* Exercise objective *
Leaving out pictures, output exactly the lines below from the one that has "You are a computer-use agent. 1762x979" through the one that has "This screenshot has width=554, height=362.", and nothing else.

:: Study material

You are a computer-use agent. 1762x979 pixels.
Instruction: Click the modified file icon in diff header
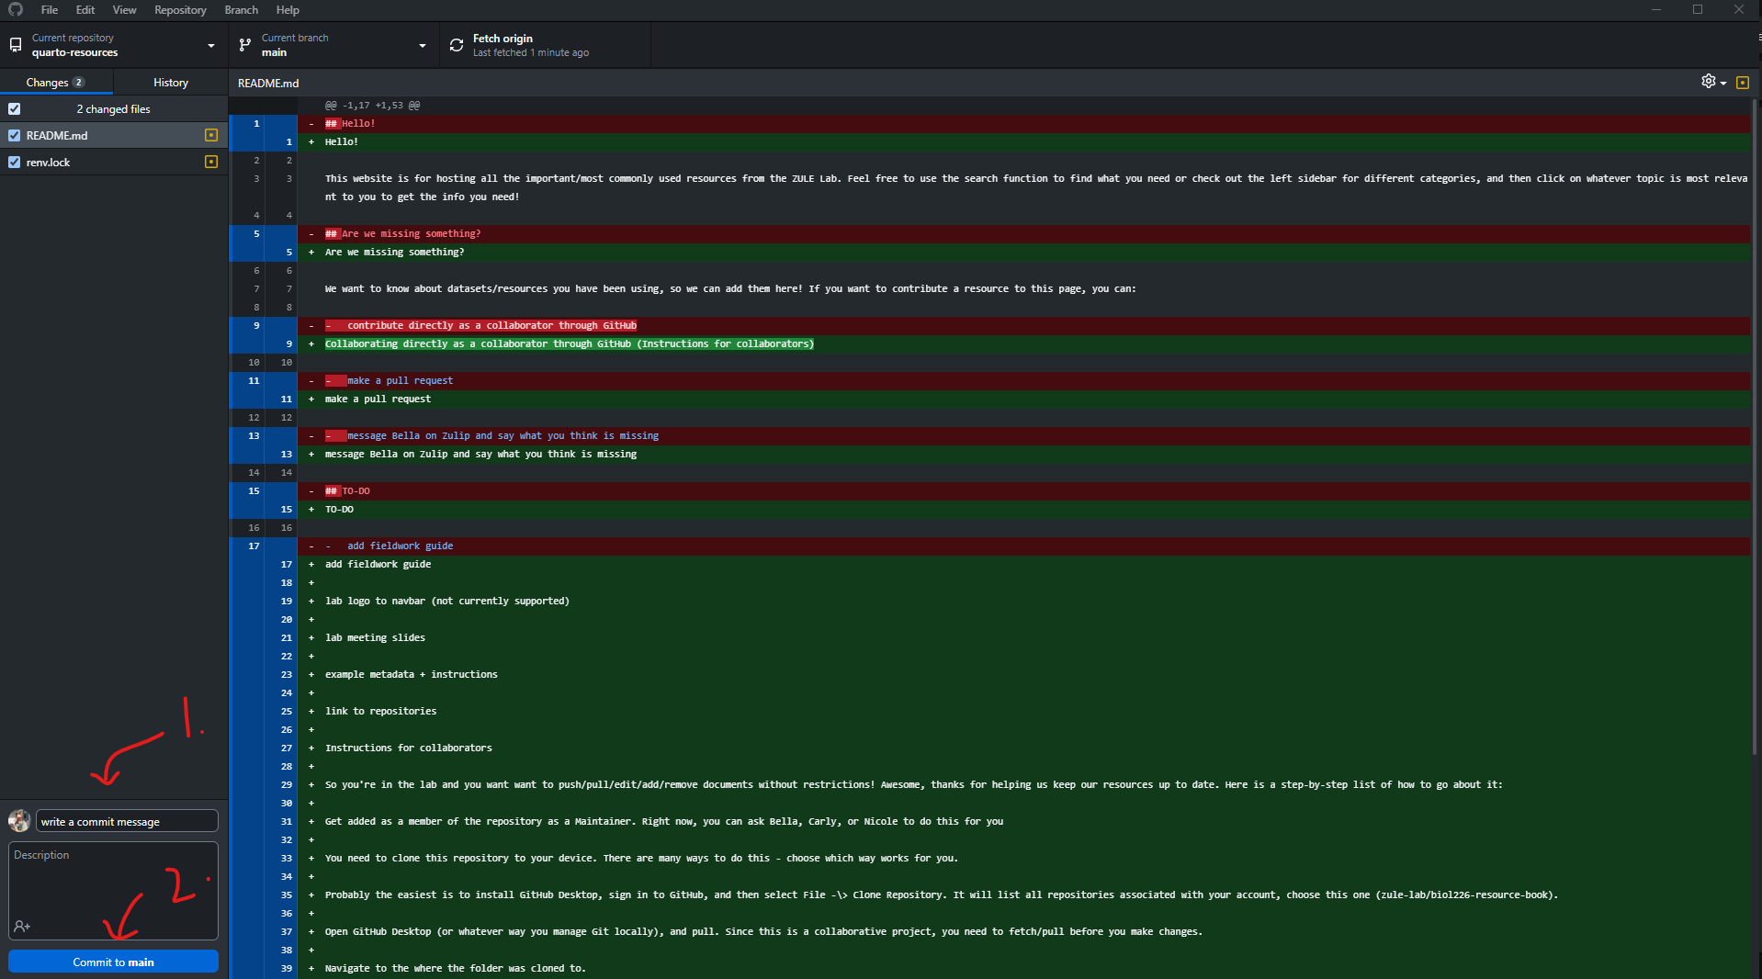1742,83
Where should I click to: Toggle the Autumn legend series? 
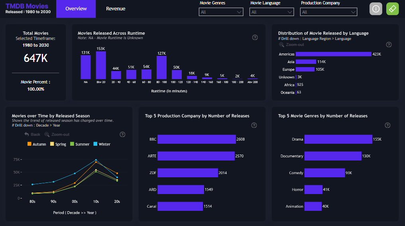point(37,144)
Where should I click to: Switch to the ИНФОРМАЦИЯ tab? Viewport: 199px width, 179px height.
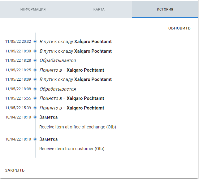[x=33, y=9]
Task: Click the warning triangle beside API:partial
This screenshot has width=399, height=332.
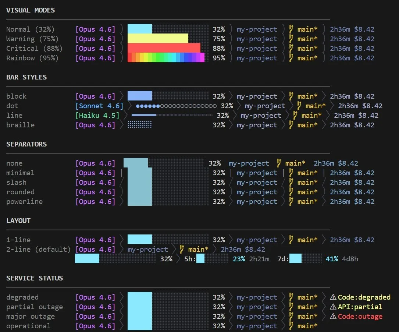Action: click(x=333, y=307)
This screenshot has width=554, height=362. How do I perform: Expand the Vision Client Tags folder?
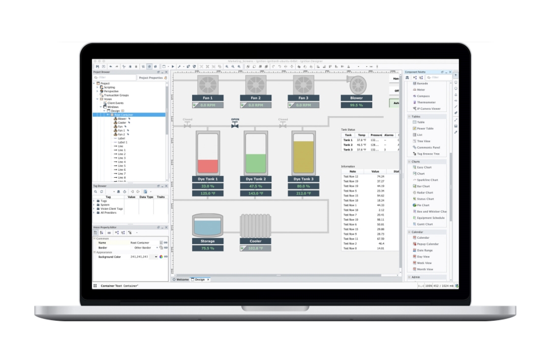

::::
:: Study material

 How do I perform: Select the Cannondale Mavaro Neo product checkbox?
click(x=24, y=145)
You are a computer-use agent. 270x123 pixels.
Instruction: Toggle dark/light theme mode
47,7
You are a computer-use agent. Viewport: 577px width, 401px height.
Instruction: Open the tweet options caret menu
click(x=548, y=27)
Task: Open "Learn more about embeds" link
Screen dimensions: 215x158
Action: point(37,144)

::::

* Answer for the task *
You are a computer-use agent. 1762x979 pixels.
Instruction: Click the modified file icon in diff header
1742,83
Where should I click to: Toggle the Autumn legend series? 
point(37,144)
Where should I click to: Switch to the ИНФОРМАЦИЯ tab? Viewport: 199px width, 179px height.
[x=33, y=9]
Task: Click the warning triangle beside API:partial
This screenshot has width=399, height=332.
Action: click(x=333, y=307)
This screenshot has width=554, height=362. How do I perform: Expand the Vision Client Tags folder?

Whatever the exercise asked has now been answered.